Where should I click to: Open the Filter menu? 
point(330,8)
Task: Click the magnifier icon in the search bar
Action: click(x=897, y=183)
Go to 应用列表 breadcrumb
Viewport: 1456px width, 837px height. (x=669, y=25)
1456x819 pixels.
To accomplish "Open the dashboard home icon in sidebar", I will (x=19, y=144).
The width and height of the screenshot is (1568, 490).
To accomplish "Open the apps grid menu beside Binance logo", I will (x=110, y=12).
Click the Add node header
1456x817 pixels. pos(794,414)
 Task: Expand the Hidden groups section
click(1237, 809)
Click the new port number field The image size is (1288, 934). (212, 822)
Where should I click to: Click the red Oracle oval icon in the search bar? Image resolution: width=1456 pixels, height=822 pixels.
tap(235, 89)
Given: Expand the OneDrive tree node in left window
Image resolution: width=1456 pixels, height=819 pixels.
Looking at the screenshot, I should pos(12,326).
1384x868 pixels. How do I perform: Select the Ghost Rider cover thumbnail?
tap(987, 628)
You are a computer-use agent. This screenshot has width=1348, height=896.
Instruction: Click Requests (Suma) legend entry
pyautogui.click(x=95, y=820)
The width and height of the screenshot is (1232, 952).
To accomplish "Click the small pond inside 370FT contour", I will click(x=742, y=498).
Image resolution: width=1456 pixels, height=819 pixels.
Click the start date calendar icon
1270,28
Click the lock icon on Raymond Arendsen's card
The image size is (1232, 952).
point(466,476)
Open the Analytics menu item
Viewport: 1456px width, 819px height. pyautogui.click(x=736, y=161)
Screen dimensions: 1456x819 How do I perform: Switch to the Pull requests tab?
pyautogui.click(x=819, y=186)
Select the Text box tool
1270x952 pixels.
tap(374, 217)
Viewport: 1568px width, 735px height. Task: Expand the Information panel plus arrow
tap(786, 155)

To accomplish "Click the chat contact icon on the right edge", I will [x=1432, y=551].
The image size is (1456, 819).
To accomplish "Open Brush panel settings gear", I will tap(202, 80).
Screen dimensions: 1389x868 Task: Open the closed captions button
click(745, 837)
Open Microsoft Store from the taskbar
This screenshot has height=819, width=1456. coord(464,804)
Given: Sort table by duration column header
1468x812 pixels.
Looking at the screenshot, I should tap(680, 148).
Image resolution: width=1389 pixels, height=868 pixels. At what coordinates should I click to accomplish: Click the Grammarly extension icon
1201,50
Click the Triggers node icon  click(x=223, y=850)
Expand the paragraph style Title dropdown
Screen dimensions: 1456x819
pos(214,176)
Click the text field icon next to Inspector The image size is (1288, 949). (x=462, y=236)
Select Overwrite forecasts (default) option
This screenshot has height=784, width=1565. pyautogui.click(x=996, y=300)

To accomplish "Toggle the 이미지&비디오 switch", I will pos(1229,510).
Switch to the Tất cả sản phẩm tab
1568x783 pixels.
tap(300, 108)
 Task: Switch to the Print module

* **Assigned task**
Look through the material and report how many of its lines hold the string "field", giving the number only.

* **Solution to this task**
2